TASKS:
(A) Reproduce everything in the HIV testing article from "The study (recently" down to "out of prison.", putting "imprisonment" in place of "incarceration".
(B) In the HIV testing article, list the traits that the study published in Transgender Health associates with higher HIV testing among transgender adults.

TEXT:
---
Trans Women of Color Are Taking Control of Their Health

Trans Women of Color Are Taking Control of Their Health

A just-released study from the University of Buffalo in New York has found that black and Latina transgender women are twice as likely to get tested for HIV than Caucasian transgender women. The research — which sought to identify HIV testing patterns among transgender individuals in an urban setting — also found that trans women were three times as likely to get tested than trans men.

Researchers feel that access to testing and self-perceived risk of HIV were among the top reasons for the higher testing rates among trans women of color, as detailed in the study’s official press release. Because these days many trans women who have sex primarily or solely with men (especially sex workers) are more aware of their risk of acquiring HIV, they are more likely to get tested when it is available, .

The study (recently published in Volume 2 of Transgender Health) also showed that HIV testing among transgender adults was higher in those who identified as female, were African-American or Hispanic, or had a history of incarceration. The higher rates may in part be attributed to the availability of HIV testing within the prison system — with trans women often continuing to seek HIV testing once out of prison.
---
GIVEN INFORMATION:
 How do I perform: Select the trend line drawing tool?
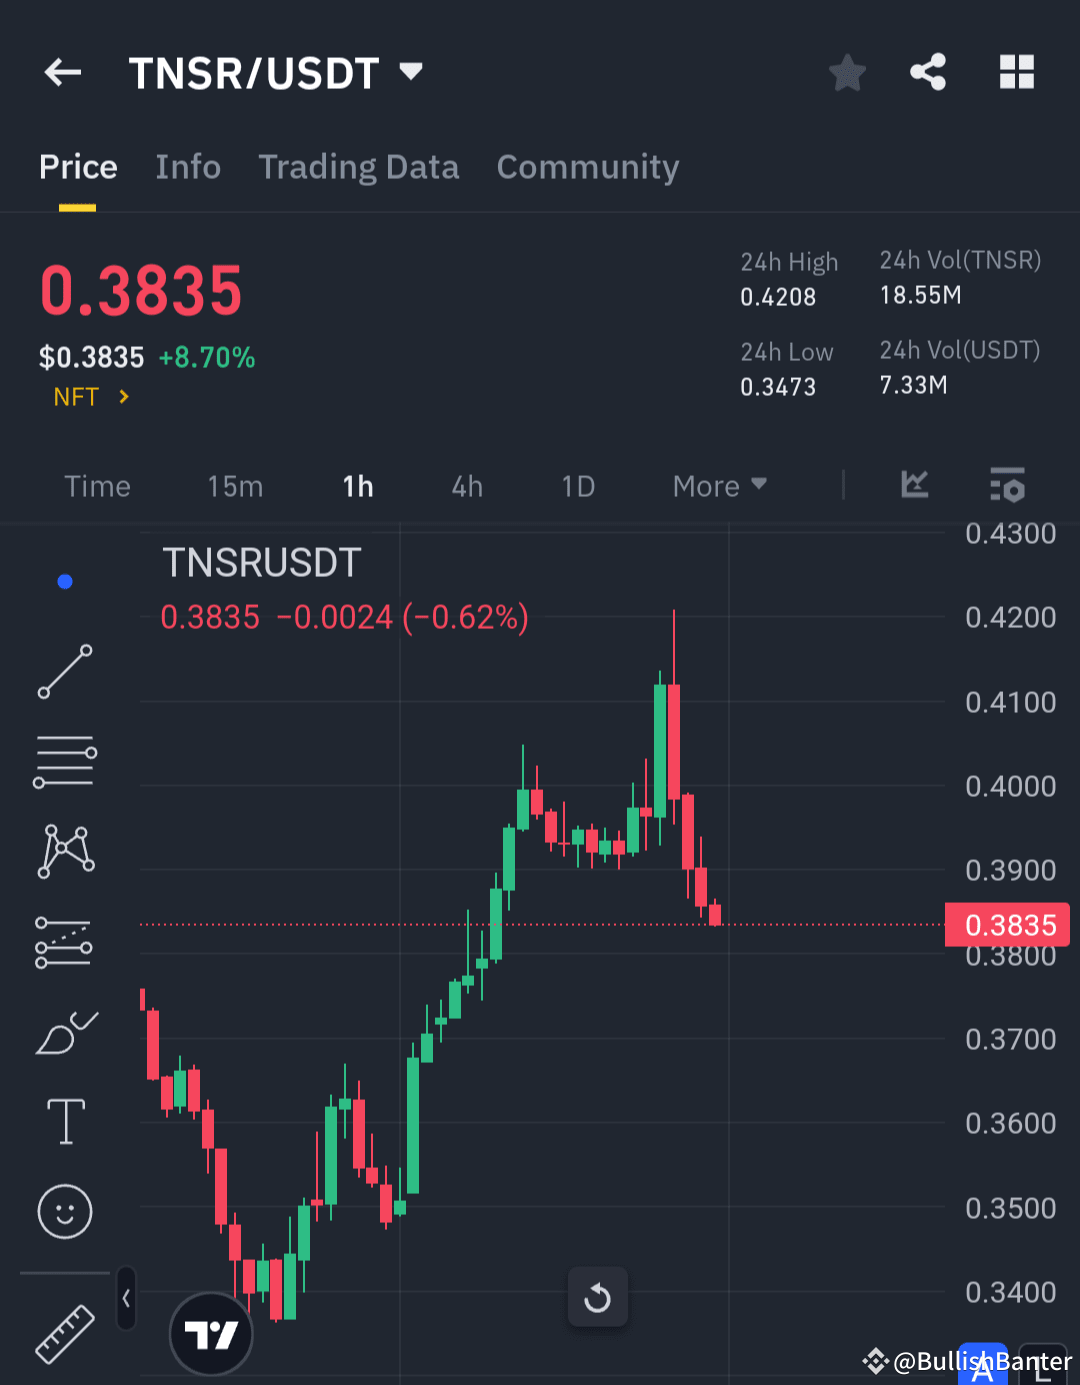[64, 672]
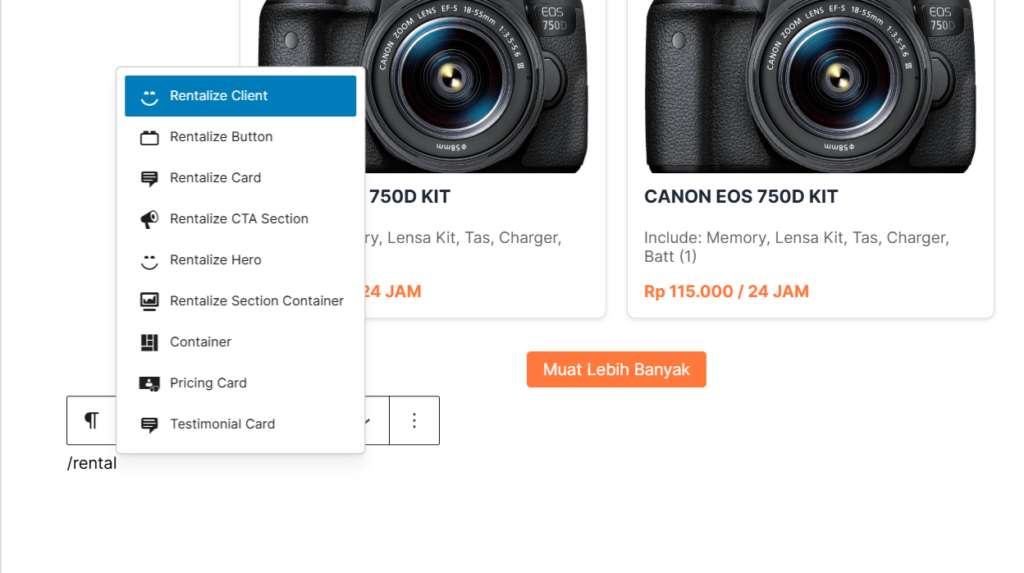
Task: Click the Rentalize Section Container image icon
Action: [149, 301]
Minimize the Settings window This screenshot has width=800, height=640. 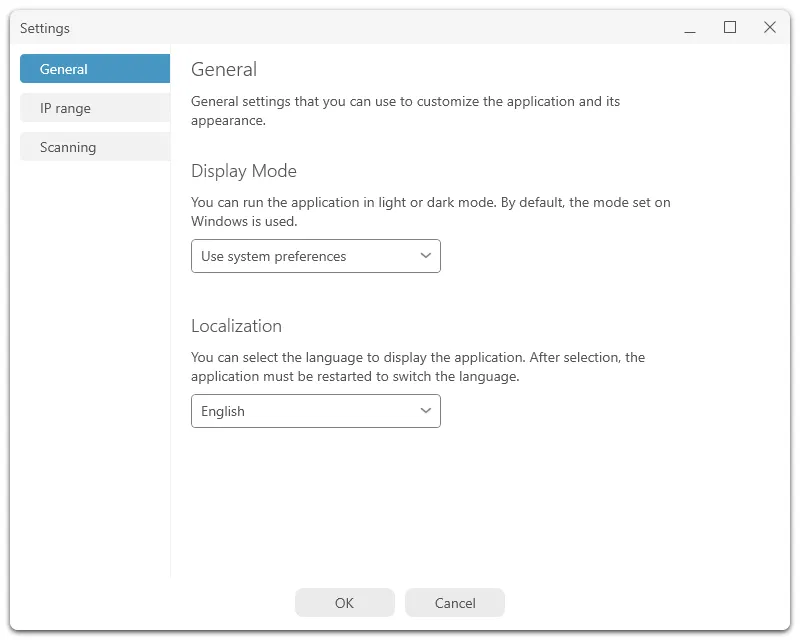click(690, 29)
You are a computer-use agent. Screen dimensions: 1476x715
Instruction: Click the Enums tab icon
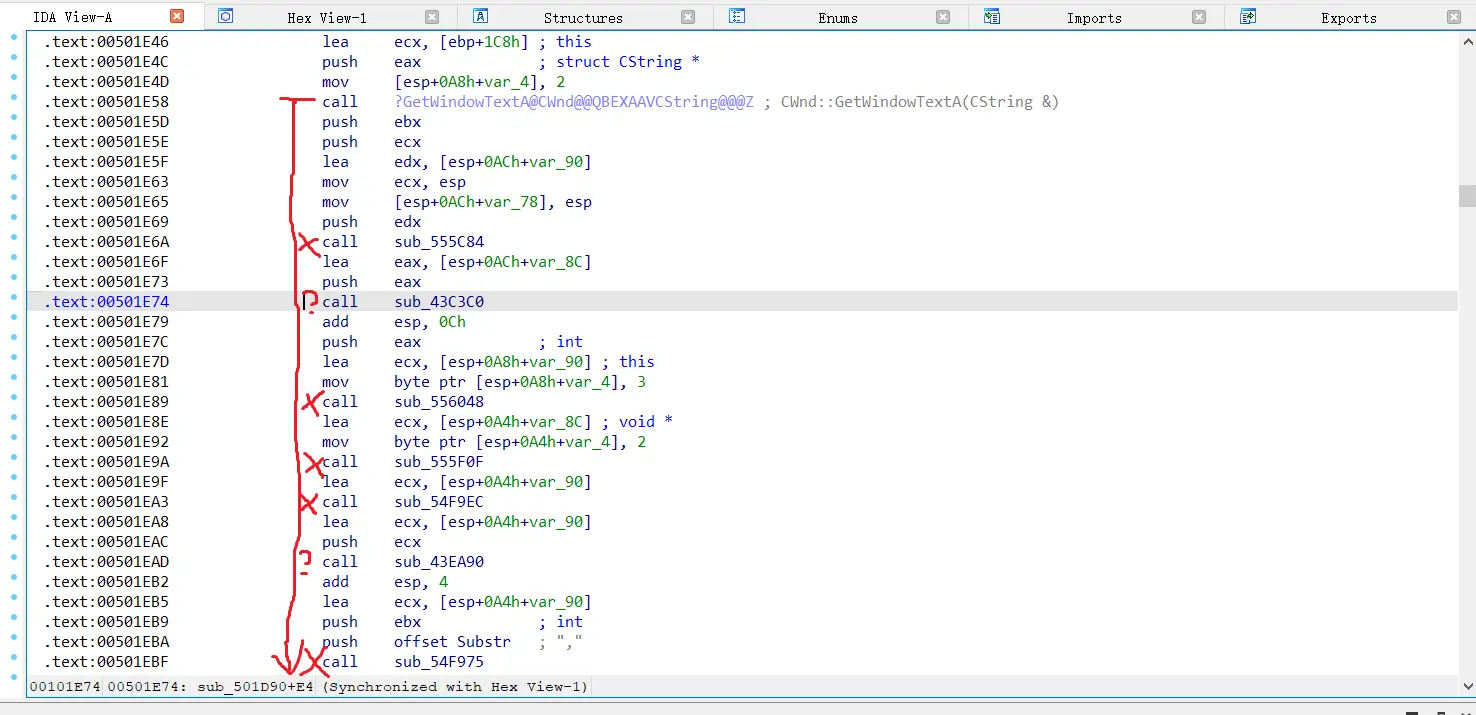[737, 16]
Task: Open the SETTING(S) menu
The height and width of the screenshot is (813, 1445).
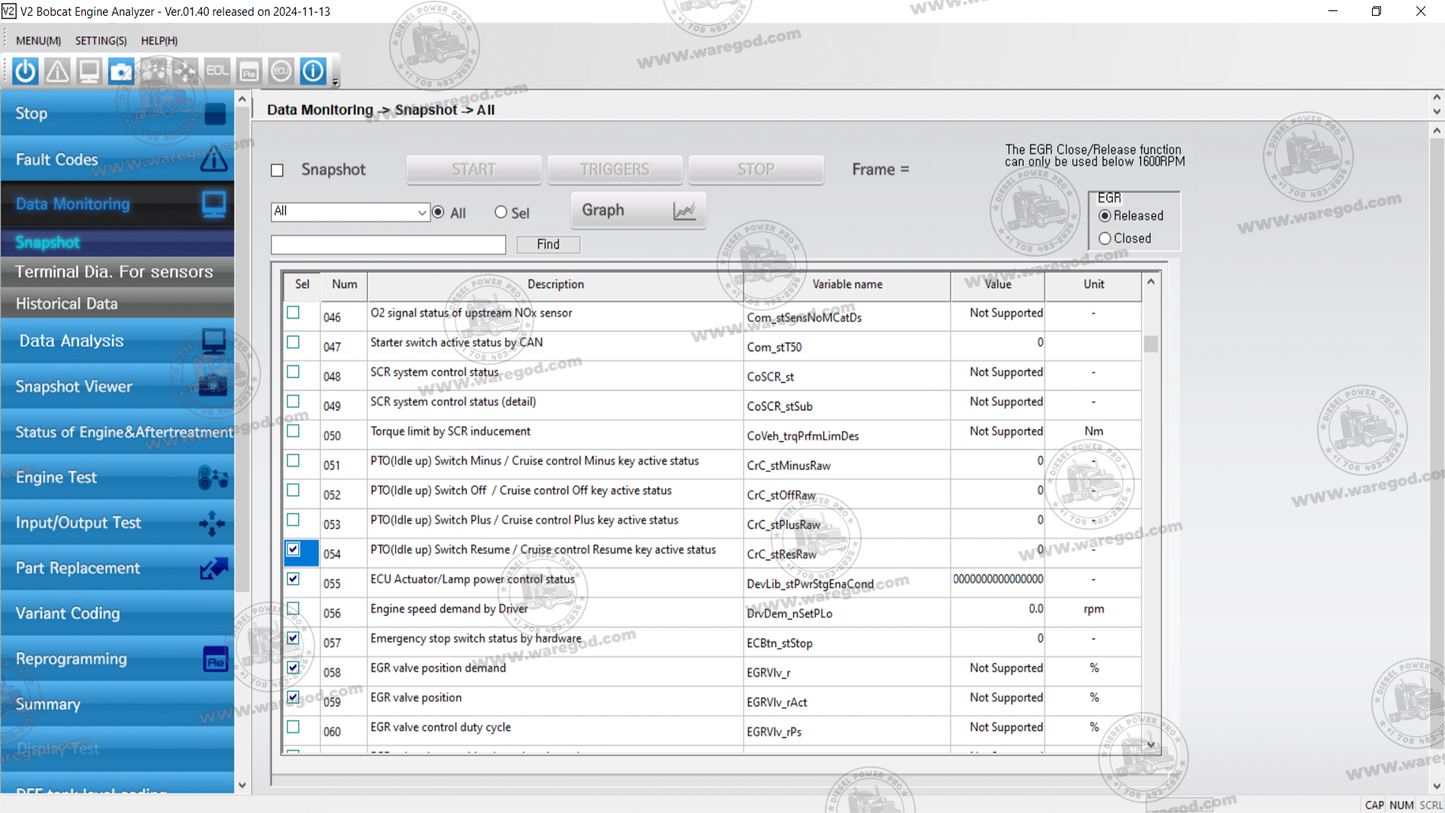Action: point(100,41)
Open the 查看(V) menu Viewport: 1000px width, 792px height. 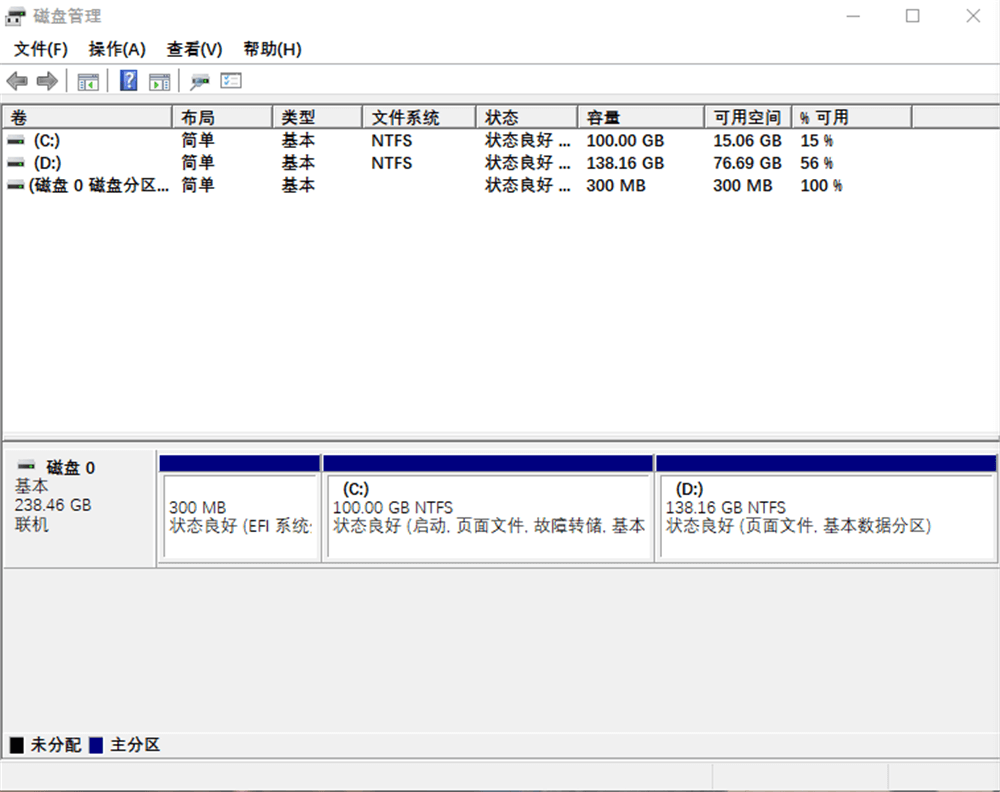[x=194, y=49]
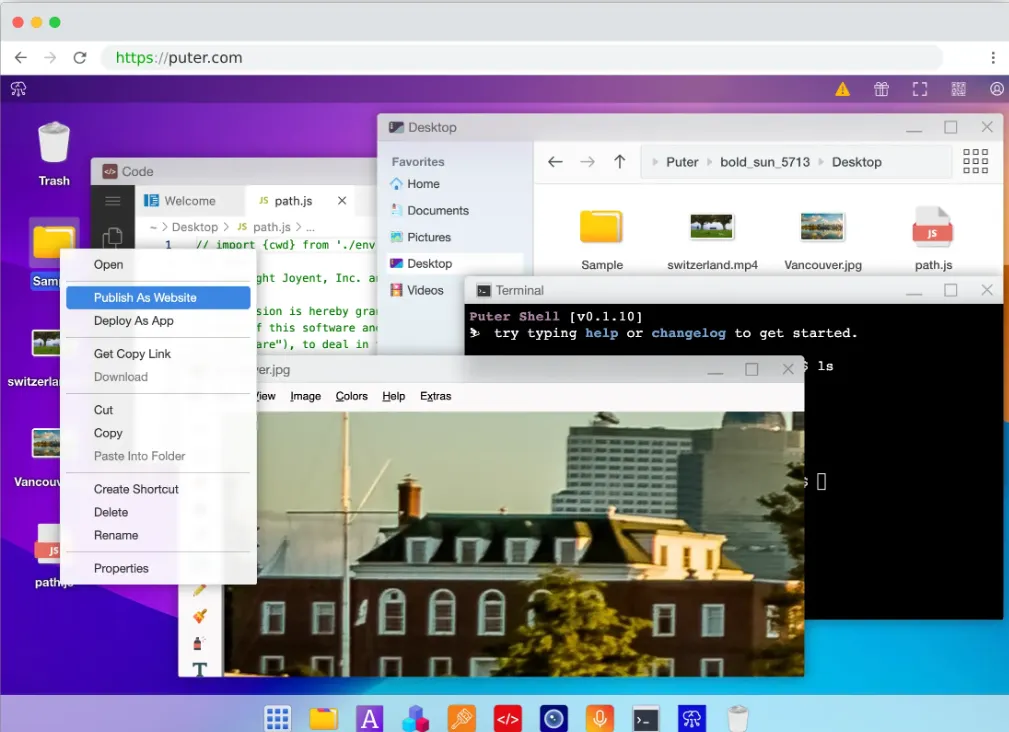
Task: Select the brush tool in the paint toolbar
Action: [x=198, y=615]
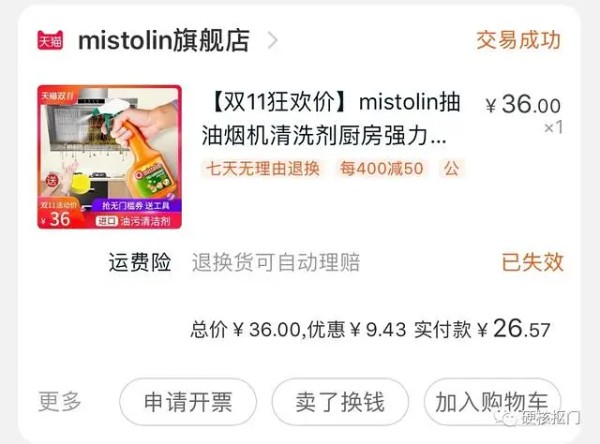Open the 双11狂欢价 mistolin product title

tap(331, 119)
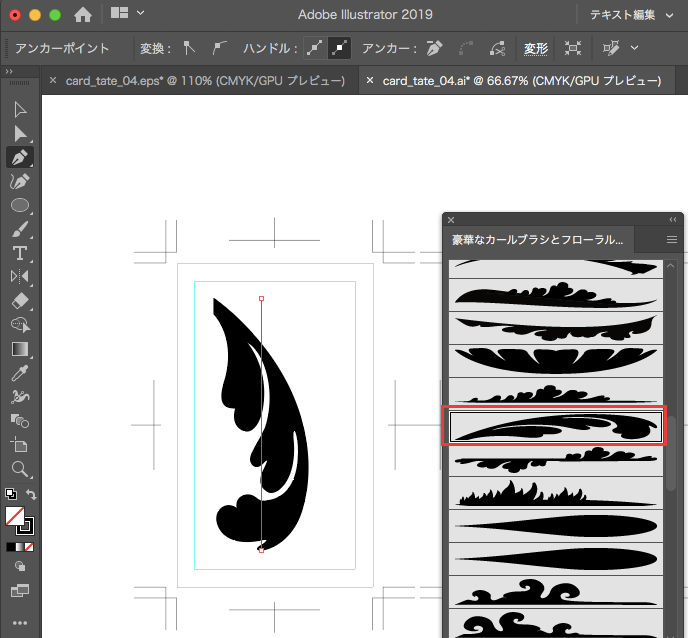Select the Pen tool
This screenshot has height=638, width=688.
(19, 157)
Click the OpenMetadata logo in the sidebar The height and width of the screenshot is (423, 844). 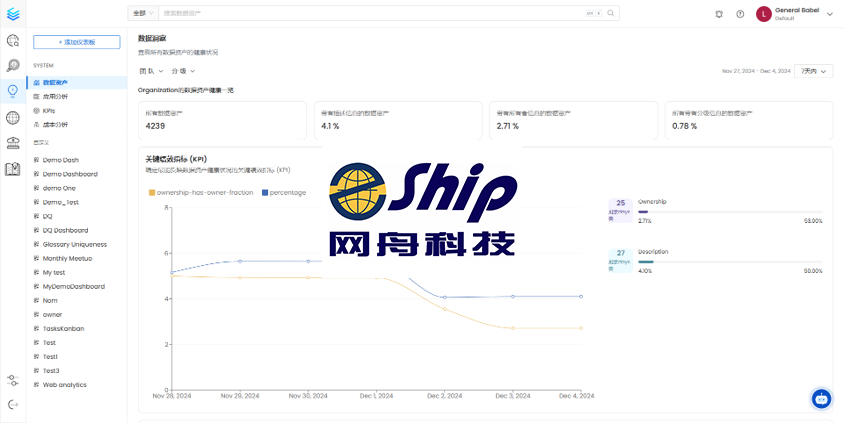click(x=13, y=14)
---
ANSWERS FOR THE TASKS:
(A)
The study (recently published in Volume 2 of Transgender Health) also showed that HIV testing among transgender adults was higher in those who identified as female, were African-American or Hispanic, or had a history of imprisonment. The higher rates may in part be attributed to the availability of HIV testing within the prison system — with trans women often continuing to seek HIV testing once out of prison.

(B)
- Identifying as female
- Being African-American
- Being Hispanic
- Having a history of incarceration